Interface element entries:
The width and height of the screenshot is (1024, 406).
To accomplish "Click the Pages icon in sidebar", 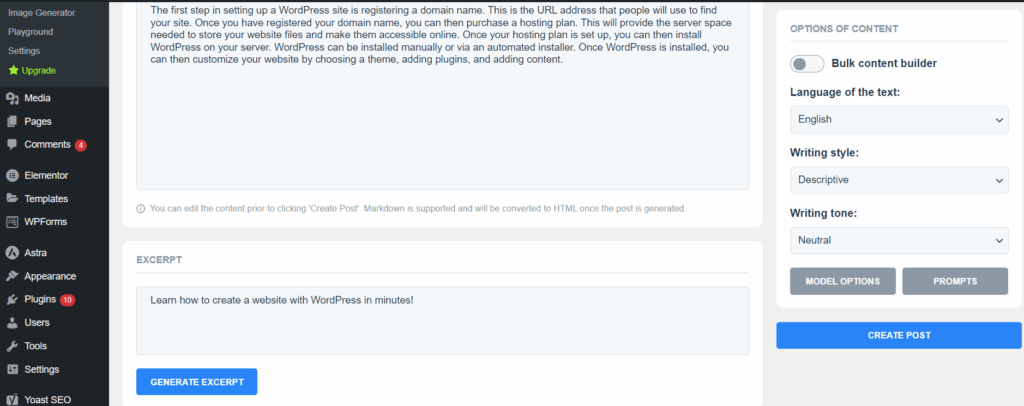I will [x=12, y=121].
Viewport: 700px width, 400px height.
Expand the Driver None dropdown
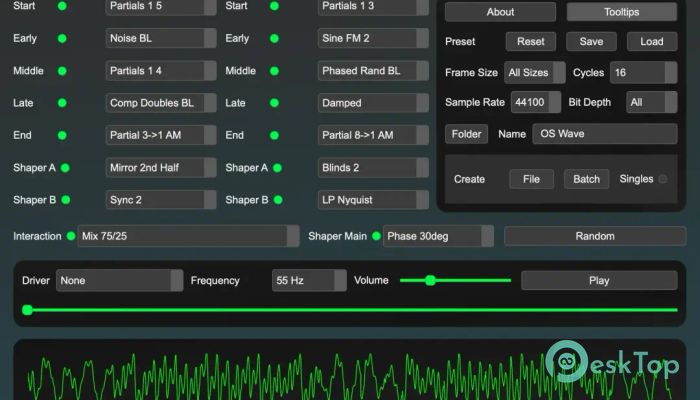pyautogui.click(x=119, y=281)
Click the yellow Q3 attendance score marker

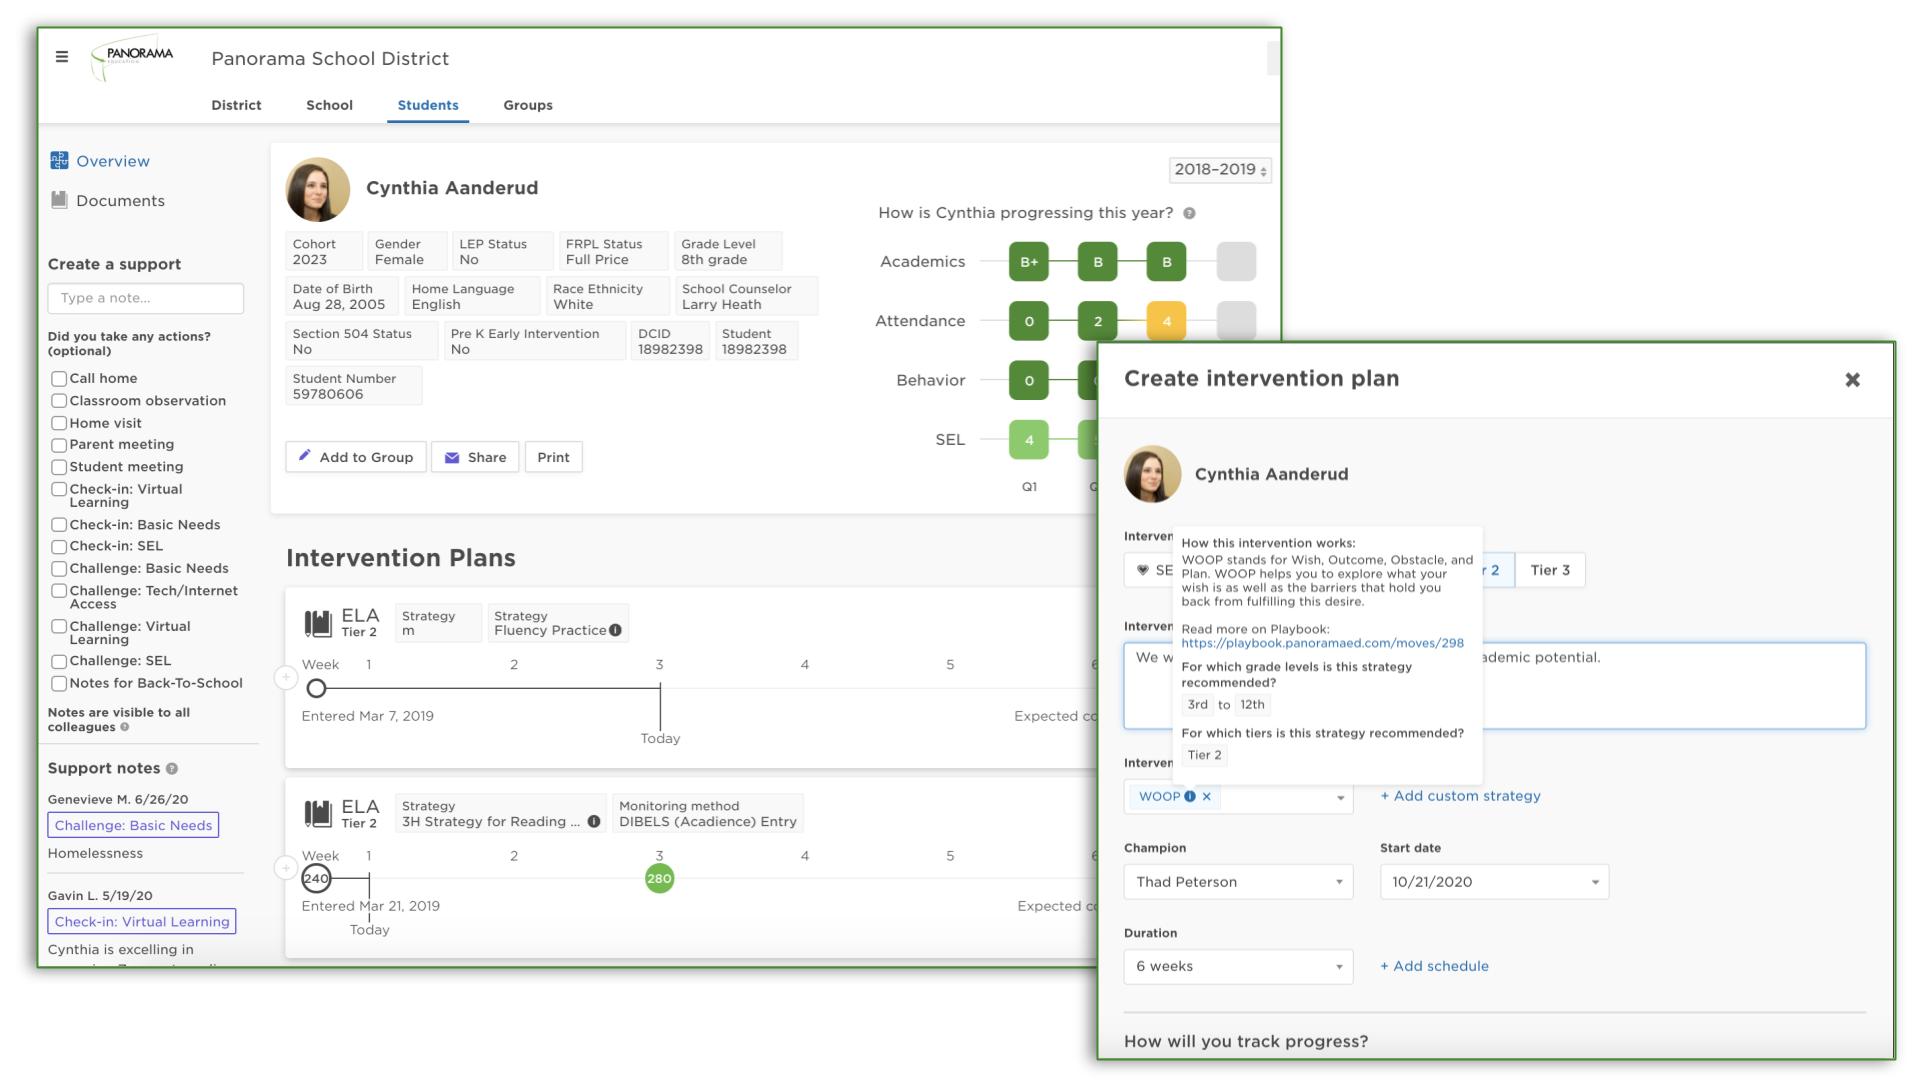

TASK TO COMPLETE
Give back the entries word for word, from the line containing "Viewport: 700px width, 400px height." through the end of the entries, both ends included. Leave the pictures out of your answer.

SOLUTION FOR THIS EXERCISE
Viewport: 700px width, 400px height.
Expand the Driver None dropdown
pyautogui.click(x=119, y=281)
Click the yellow Q3 attendance score marker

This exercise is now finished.